Items from a dataset
******
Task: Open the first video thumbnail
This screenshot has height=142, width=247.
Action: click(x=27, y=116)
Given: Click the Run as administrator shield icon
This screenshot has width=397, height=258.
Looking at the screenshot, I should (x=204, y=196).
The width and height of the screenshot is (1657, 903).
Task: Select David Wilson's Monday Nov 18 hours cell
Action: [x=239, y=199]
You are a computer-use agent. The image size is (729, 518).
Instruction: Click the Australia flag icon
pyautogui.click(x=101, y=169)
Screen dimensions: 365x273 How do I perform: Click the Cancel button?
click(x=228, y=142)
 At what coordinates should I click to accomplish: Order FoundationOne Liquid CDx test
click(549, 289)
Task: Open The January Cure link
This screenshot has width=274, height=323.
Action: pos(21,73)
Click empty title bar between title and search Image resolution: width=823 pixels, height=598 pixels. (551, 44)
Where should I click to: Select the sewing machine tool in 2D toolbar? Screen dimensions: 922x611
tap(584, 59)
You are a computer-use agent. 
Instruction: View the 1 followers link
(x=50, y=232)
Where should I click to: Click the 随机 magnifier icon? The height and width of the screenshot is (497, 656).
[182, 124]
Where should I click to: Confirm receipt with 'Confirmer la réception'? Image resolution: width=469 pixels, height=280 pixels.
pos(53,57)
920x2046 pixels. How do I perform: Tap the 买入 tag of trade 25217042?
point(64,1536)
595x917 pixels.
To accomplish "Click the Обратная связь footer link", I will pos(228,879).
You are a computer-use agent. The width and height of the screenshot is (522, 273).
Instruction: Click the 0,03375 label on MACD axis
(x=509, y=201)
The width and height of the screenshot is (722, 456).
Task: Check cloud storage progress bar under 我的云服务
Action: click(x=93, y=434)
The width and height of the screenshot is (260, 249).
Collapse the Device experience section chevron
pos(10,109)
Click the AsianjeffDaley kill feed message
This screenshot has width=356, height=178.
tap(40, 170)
******
▶ [Task goal]: Considering the records above, count the lines where the string "Open" occurs and return that number alone.

▶ [Output for this task]: 2